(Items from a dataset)
------------------------------------------------
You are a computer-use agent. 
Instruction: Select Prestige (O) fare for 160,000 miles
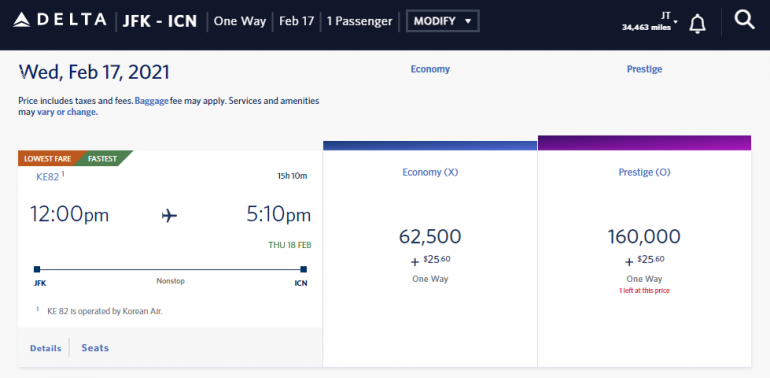644,254
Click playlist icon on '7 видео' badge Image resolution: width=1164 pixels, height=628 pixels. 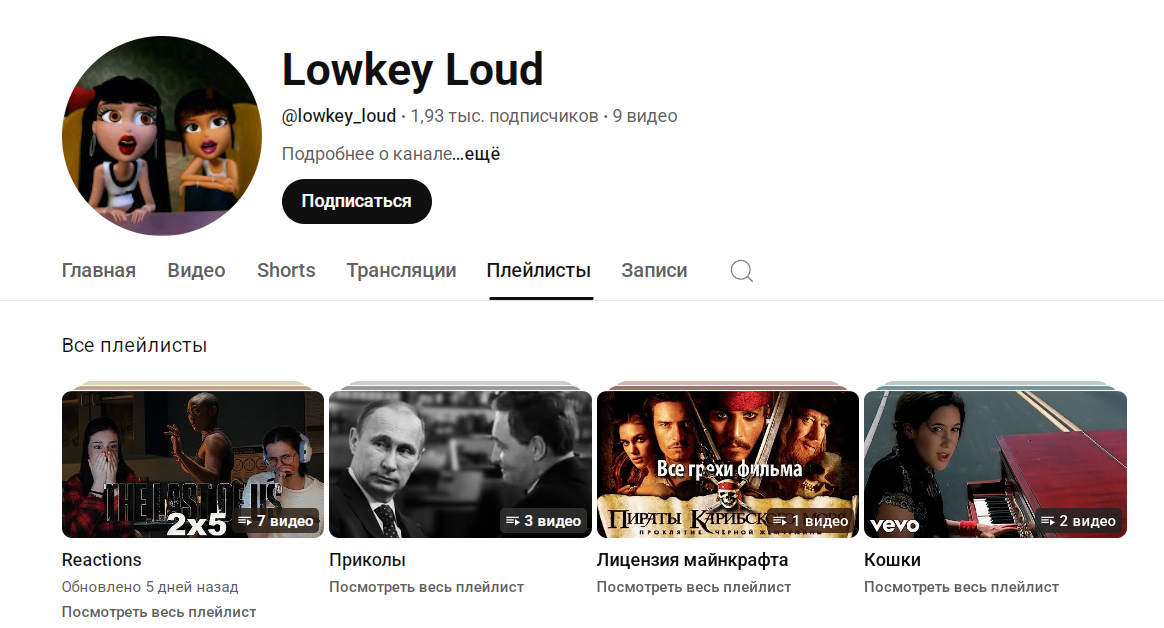244,521
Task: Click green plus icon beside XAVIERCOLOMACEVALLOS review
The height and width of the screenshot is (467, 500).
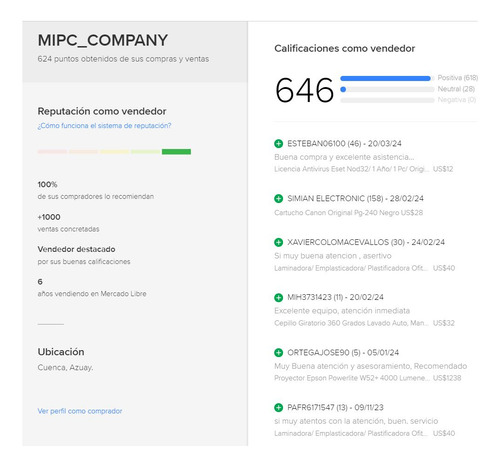Action: (x=278, y=242)
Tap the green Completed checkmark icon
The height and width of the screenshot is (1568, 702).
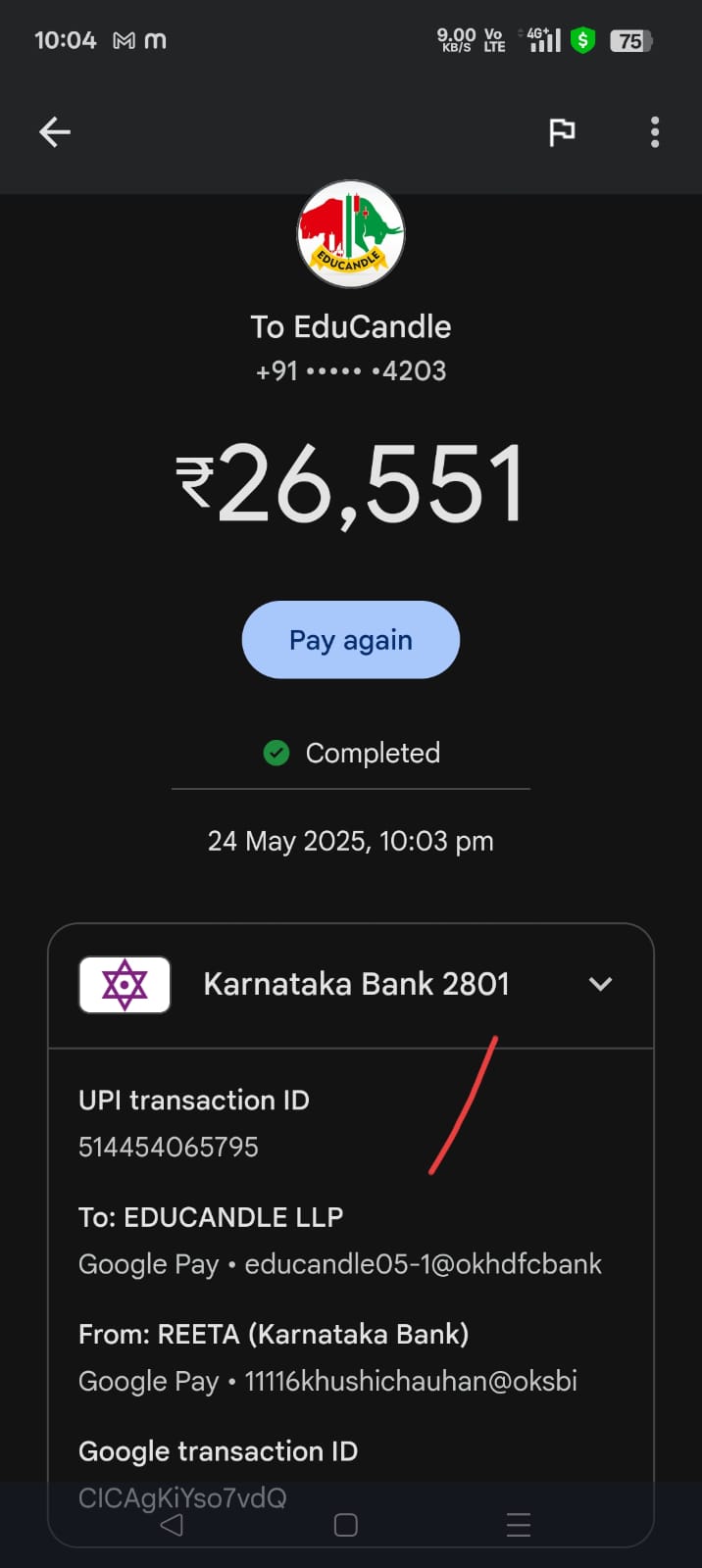click(x=276, y=753)
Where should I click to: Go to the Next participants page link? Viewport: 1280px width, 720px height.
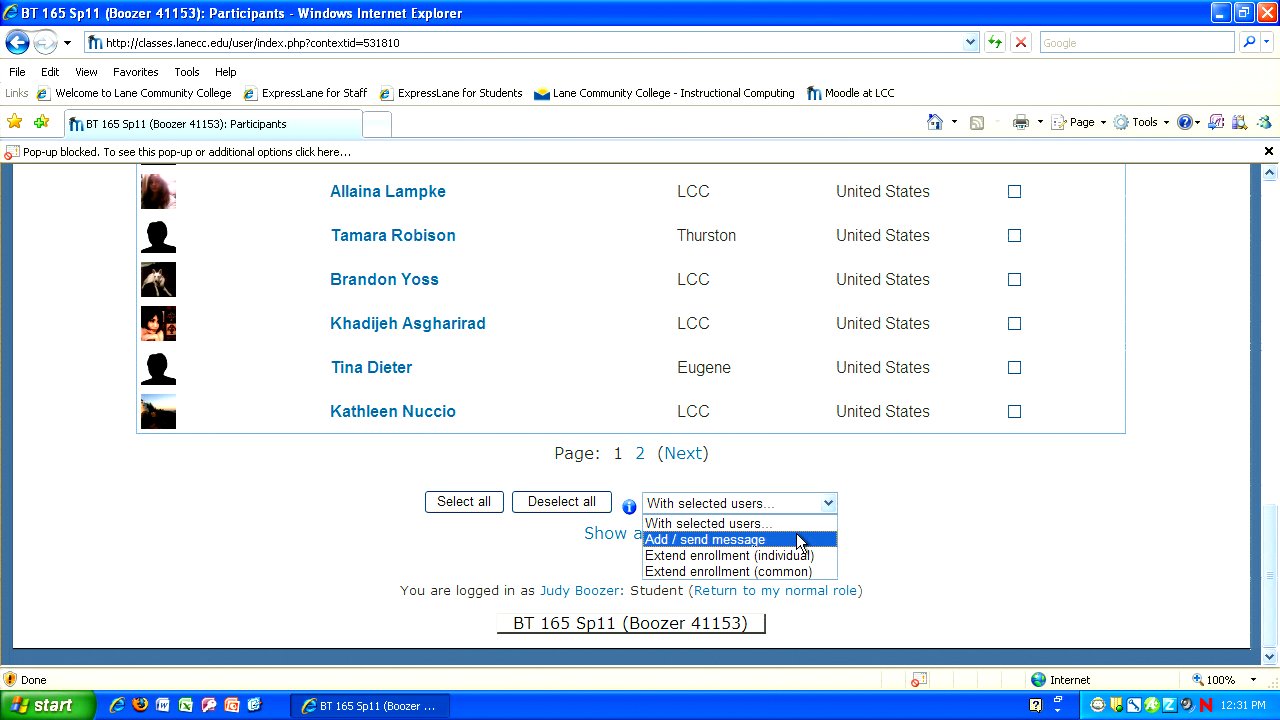point(683,453)
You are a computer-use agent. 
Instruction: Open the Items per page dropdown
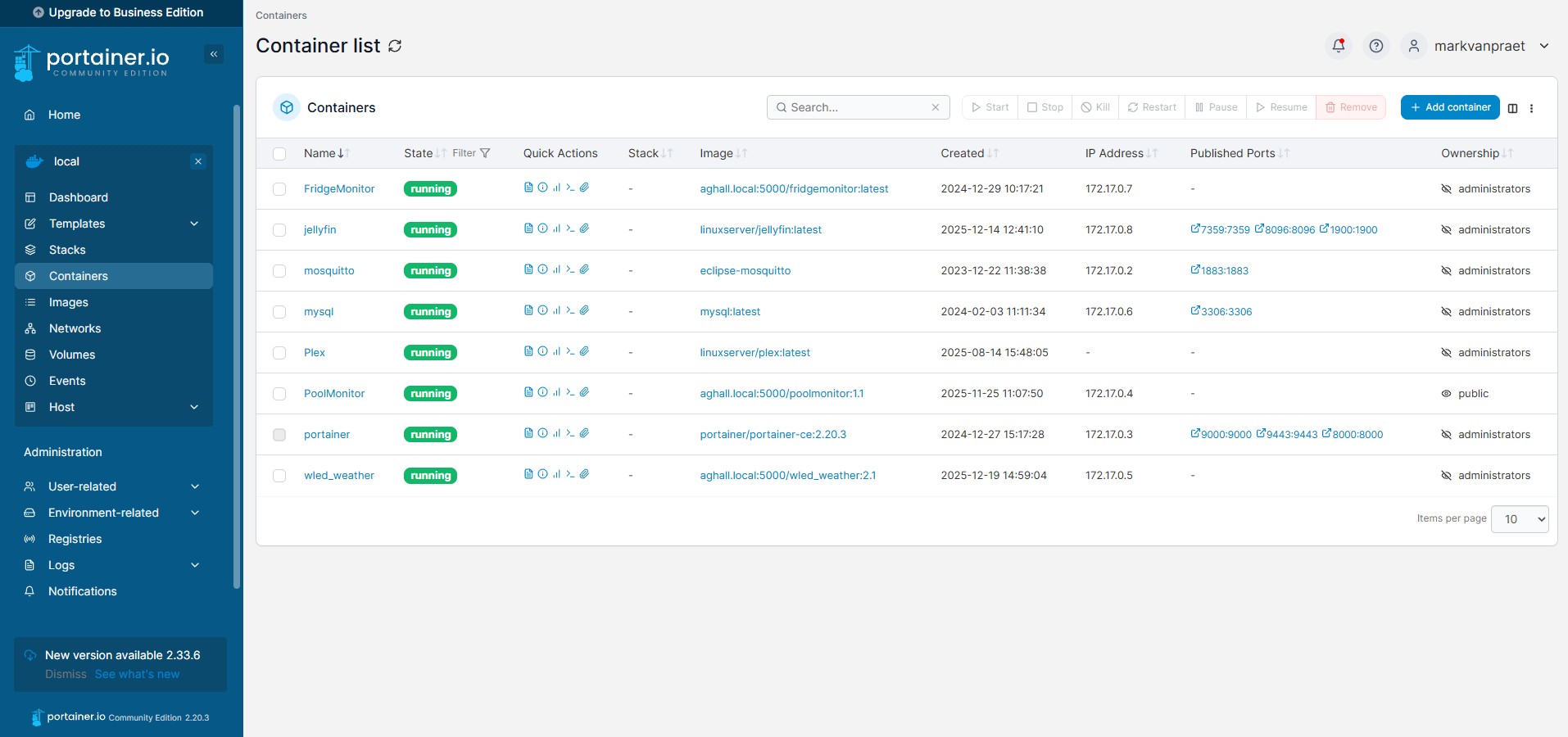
------------------------------------------------
▶ _HOW TO COMPLETE THIS TASK_: Where a line contains "Task: Click green", begin there and set down exactly each line through the end of the data above, omitting any pictures.

▶ _COMPLETED EXERCISE_:
Task: Click green plus icon beside XAVIERCOLOMACEVALLOS review
The height and width of the screenshot is (467, 500).
Action: (x=278, y=242)
Tap the green Completed checkmark icon
The height and width of the screenshot is (1568, 702).
click(x=276, y=753)
Where should I click to: Go to the Next participants page link? Viewport: 1280px width, 720px height.
point(683,453)
You are a computer-use agent. 
Instruction: Open the Items per page dropdown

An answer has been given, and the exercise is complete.